# New ASUS laptop - I can't get it running!



## Newstart77 (Apr 9, 2014)

Hello, is there a step-by-step guide on how to set up the operating system in an ASUS F75A-Ty-133D laptop? I have just bought one from Amazon. I did contact the support centre and sent them some pictures on the strange things that have been happening when I turned on the PC. They diagnosed that the FreeDos had come up and that this wasn't supposed to happen. Then they gave me instructions on how to restore the Bios settings:

1. Turn the notebook off
2. turn the notebook on and press the F2 key repeatedly
3. Once in the BIOS press F9, and choose yes
4. Press F10 choose save and exit
5. The notebook will restart

I did exactly this, but then the FreeDos came up again! 

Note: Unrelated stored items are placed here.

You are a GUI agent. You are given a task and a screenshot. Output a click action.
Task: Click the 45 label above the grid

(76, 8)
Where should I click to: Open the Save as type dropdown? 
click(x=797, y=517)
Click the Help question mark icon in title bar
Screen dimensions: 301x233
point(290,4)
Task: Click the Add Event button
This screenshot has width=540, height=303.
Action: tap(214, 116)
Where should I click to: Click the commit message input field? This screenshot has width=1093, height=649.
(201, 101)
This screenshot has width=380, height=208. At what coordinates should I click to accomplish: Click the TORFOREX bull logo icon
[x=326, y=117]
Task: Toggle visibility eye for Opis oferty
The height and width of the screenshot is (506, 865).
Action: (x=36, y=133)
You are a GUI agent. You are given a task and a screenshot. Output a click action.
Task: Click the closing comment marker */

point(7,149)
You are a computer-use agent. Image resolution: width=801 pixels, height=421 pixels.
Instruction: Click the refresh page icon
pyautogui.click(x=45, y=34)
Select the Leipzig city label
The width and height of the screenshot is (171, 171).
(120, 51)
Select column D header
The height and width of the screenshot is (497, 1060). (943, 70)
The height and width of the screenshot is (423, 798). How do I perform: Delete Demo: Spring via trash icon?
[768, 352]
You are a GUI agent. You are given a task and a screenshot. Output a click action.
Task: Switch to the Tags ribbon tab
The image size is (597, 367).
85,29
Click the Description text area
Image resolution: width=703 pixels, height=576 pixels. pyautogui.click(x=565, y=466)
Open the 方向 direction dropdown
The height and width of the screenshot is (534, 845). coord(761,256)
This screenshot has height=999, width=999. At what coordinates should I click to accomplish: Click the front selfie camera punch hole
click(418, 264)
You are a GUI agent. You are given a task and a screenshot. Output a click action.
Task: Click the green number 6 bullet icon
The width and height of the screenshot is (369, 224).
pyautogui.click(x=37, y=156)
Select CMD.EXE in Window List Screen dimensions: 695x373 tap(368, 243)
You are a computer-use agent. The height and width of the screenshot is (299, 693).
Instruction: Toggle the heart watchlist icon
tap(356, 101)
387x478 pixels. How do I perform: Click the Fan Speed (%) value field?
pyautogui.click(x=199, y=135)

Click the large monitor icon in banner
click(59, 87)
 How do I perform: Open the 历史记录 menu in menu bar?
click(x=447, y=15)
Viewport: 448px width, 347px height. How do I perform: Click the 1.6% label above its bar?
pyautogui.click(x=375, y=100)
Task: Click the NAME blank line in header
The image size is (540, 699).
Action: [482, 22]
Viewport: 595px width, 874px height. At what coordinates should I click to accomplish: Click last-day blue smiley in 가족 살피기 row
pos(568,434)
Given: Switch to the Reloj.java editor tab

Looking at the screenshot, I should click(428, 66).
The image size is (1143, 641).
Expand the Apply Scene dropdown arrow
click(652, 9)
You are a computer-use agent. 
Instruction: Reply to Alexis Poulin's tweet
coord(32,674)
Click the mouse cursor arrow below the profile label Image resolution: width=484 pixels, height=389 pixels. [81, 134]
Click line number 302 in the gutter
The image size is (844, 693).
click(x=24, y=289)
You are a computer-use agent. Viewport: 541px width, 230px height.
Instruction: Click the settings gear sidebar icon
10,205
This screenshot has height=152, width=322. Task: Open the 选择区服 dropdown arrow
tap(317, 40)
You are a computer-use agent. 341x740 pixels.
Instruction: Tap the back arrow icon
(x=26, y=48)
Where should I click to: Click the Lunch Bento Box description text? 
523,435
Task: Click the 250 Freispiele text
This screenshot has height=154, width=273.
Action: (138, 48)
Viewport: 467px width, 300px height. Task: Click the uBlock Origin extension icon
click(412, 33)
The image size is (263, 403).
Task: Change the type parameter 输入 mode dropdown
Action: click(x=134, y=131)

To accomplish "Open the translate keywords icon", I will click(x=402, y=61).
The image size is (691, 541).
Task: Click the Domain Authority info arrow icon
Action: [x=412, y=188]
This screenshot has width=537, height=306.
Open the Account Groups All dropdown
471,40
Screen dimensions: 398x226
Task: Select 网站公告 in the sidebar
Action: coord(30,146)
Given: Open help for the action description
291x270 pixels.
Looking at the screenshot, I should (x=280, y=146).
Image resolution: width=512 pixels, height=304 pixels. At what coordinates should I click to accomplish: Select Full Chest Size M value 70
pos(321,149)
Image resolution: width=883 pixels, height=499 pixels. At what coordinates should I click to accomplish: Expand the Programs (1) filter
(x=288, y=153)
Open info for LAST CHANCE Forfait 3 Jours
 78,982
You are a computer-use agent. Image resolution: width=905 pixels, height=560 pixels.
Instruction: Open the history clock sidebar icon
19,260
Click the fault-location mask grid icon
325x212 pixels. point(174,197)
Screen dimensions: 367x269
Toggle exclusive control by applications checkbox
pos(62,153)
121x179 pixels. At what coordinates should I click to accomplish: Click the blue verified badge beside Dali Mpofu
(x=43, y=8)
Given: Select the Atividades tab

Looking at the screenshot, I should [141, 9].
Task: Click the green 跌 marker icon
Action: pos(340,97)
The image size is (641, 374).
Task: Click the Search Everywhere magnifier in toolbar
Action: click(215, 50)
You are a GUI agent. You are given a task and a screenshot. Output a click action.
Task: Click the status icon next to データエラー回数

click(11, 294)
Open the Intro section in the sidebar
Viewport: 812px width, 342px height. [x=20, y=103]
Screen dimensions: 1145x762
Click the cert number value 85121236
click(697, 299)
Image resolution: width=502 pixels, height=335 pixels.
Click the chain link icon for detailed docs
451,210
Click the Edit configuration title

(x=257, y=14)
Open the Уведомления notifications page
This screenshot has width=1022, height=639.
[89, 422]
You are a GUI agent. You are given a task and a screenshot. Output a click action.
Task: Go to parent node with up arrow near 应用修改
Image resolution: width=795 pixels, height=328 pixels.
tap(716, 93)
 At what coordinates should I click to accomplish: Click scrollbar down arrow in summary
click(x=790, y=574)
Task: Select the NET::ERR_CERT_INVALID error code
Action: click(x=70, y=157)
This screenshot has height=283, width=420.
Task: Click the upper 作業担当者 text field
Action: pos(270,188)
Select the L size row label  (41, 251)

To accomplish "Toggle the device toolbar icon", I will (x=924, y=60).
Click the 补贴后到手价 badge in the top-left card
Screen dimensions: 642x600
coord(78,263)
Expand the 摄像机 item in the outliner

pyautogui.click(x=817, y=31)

Is there a problem with my laptop?

Regards,
Daniela


----------



## dvk01 (Dec 14, 2002)

There were 2 versions of that laptop sold via amazon in Germany ( I assume that is where you got it from ) 
1 had W8 and one was a much cheaper version that only had freedos and you need to buy and install a windows or other operating system like Linux on it yourself 
It sounds like the seller you bought it from has sold you a free dos version so you need to take it up with them 

A version that was installed from factory with W8 would not also have freedos


----------



## Newstart77 (Apr 9, 2014)

Thanks for your reply. So does that mean I have to go to a software store and buy the W8? How much would that be?


----------



## dvk01 (Dec 14, 2002)

it looks like it is about 100 Euro in most of Europe


----------